If the school board chooses an examination that entails the performance of activities that, by law, can only be performed by persons who are licensed to practice medicine (such as the activities set forth in A.C.A. § 17-93-202), then chiropractors cannot perform that examination. To do so would constitute a violation of state law. See A.C.A. §17-93-401.

However, if the school board chooses an examination that entails the performance of activities that, by law, can be performed by chiropractors (such as the activities set forth in A.C.A. § 17-81-102), then chiropractors can perform that examination.

Because the physical examinations that are required by the various school districts could vary so widely, I cannot state as a matter of state law that chiropractors can perform all such examinations. Some schools could clearly require examinations entailing activities which chiropractors are prohibited by law from performing. By the same token, I cannot state as a matter of state law that chiropractors cannot perform any examinations that are required by schools. The examinations that are required by some schools could clearly entail activities that chiropractors are fully authorized to perform.

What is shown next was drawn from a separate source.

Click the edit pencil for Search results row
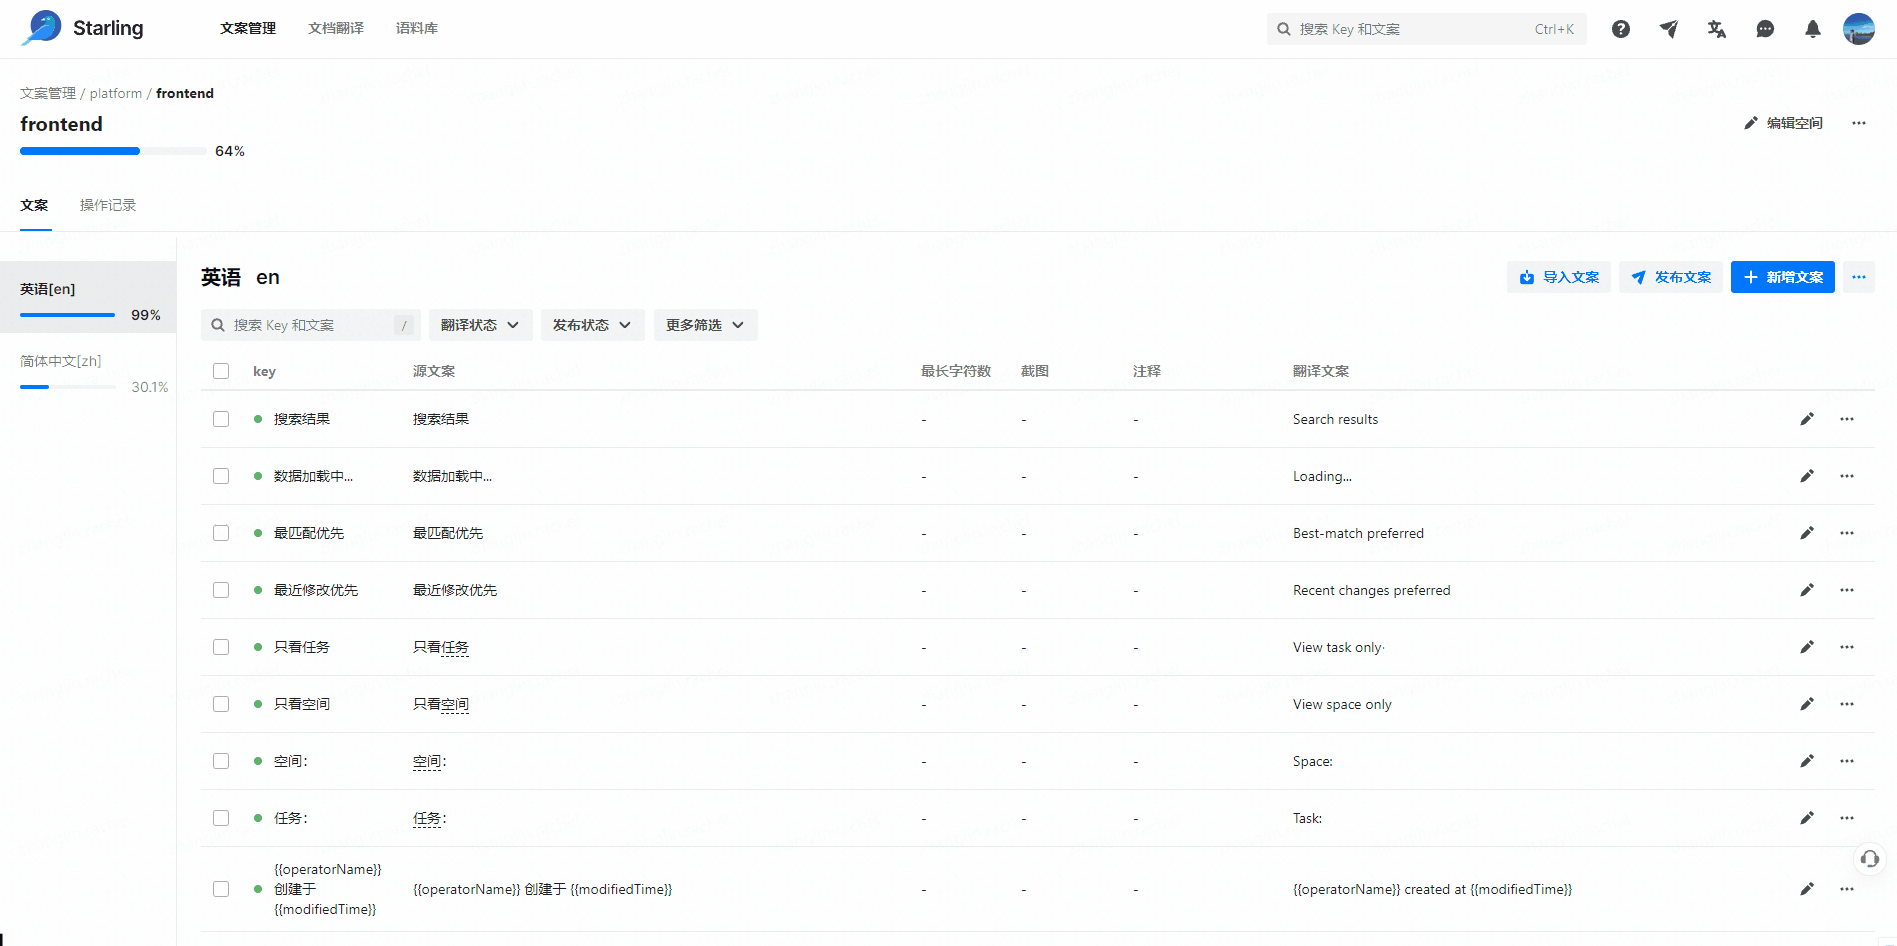pyautogui.click(x=1806, y=419)
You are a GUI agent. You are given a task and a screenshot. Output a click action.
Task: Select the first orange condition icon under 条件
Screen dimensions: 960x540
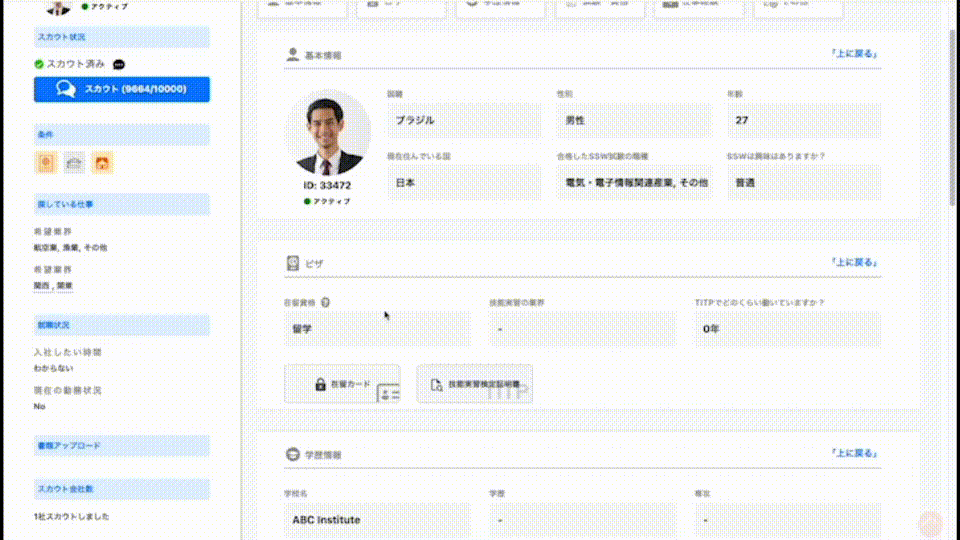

You have also requested consideration of the provisions of A.C.A. § 17-81-106, which states:

Chiropractic practitioners licensed under this chapter shall be bound by all applicable health and police regulations of the state. They shall be qualified to sign death certificates, insurance certificates, and all other certificates pertaining to public health with like effect as other licensed physicians.

A.C.A. § 17-81-106.

You argue that the term "public health," as used in the above-quoted statute, includes public schools, and that therefore, chiropractors are qualified by state law to perform physical examinations for public schools. It is my opinion that this interpretation of A.C.A. § 17-81-106 is incorrect.

A.C.A. § 17-81-106 must be read to be limited to authorizing chiropractors to sign certificates concerning matters that chiropractors are authorized to certify. That is, the statute should be interpreted to say that chiropractors can sign certificates pertaining to matters that chiropractors are authorized by A.C.A. § 17-81-102 to determine, and if such certificates are signed by chiropractors, they will be as valid as if signed by a person who is licensed to practice medicine. The statute should not be read to authorize chiropractors to certify matters that law prohibits them from determining. The interpretation that you have suggested would render the provisions of A.C.A. § 17-93-202 and A.C.A. §17-93-401 completely meaningless.

The Arkansas Supreme Court has held that statutes addressing the same subject should be read together and harmonized, if possible, and interpreted so that each can be given effect. Darr v. Bankston,327 Ark. 723, 940 S.W.2d 481 (1997); Kansas City Southern Ry. v. Pledger,301 Ark. 564, 785 S.W.2d 462 (1990). The only way that A.C.A. § 17-81-106 can be harmonized with the other laws that place limits on the activities of chiropractors is to interpret it to be limited to authorizing chiropractors to signing certificates pertaining to matters that chiropractors are authorized by law to determine.

Having reviewed Opinion No. 95-391 and having considered the factors that you discussed in your request, I must conclude that Opinion No. 95-391 was a correct statement of the law and should not be changed.

Assistant Attorney General Suzanne Antley prepared the foregoing opinion, which I hereby approve.